Ogłoszone podwyżki nie wróżą nic dobrego. - Kolejny raz piszę do was dawać z buta, a jak dalej to taxi i tak wyjdzie taniej i szybciej niż tą pseudo komunikacją miejską – stwierdził p. Zbigniew.
- W Malborku komunikacja jest za darmo, a tu jeszcze podwyżkę dadzą? Taniej całą rodziną taryfą jest jeździć – dodała p. Ola.
- Ja mam to samo. Autobus ma być o 8.06, a przyjedzie o 8.16 lub wypada z trasy. Masakra – zaznaczyła p. Jolanta.
Najgorsze jest to, że czytają nasze komunikaty, wpisy, skargi i nikt z tym nic nie robi!!!! Ja pracuje też cały tydzień w różnych godzinach. Nie mam czym dojechać do pracy na 22. Nie mam czym do pracy dojechać w sobotę na 6.00... ba ja nawet spóźniam się codziennie jak mam pierwszą zmianę, bo nie mam czym dojechać!!! To jest dramat!!!!!!!!! Ile jeszcze mamy czekać, aż ktoś ruszy swój mózg?!?!?!? Ręce opadają!!!!!!!!!!!!!! Nikt nie widzi z rządzących co się dzieje??? Jesteście ślepi czy wam to wszystko jedno, co bo jeździcie autami do pracy?!?! Jak zmienili ten rozkład jest DRAMAT!!!! A jeszcze podwyżki szykują!!!! Za co – pytam się za co?!?!?!?
- dodaje kolejna czytelniczka.
Przypomnijmy, że od 1 grudnia za bilet normalny będzie trzeba zapłacić 4 zł, a nie jak do tej pory 3,20 zł, a za bilet ulgowy 2,10 zł zamiast 1,60 zł.
Czy przed wprowadzeniem podwyżek cen biletów nie warto najpierw dostosować tras i rozkładów do próśb elblążan?
Poniżej publikujemy komentarze, które zostały zamieszczone na naszym Facebooku.
Od dwóch lat z Piłsudskiego nie na dojazdu trzynastka 13 do pracy na 9 i nie ma powrotu o 15,
Po prostu mają to gdzieś , a mieszkancy na to pozwalają ! Wciąż czekam na powrot 11 , ktorej likwidacja byla najglupszym i najbardziej bezmyślnym posunięciem !

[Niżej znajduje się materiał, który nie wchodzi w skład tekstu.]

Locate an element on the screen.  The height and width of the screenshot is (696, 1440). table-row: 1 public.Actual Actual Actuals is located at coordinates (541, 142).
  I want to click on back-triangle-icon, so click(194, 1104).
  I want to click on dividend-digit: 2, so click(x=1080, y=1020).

Włączam JakDojadę... aha, mogę wyłączyć. No to Time4BUS? Nie, no bez przesady, po co to komu? Ebana wiocha biedrąska
Mamy demokrację można odwołać władze miejskie odpowiedzialne za ten burdel w komunikacji miejskiej. Dlaczego nie skorzystacie z tego przywileju? Jak PiS wygrał wybory to krzyczeliscie że wam demokrację ukradli. Wcale że nie ukradli. Można władzę odwołać w trybie referendum. Po co męczyć się kolejny rok?
Redakcja prawie odrobiła pracę domową, ale: Odpowiedz Grażynie Ziarno .... Information Disclosure.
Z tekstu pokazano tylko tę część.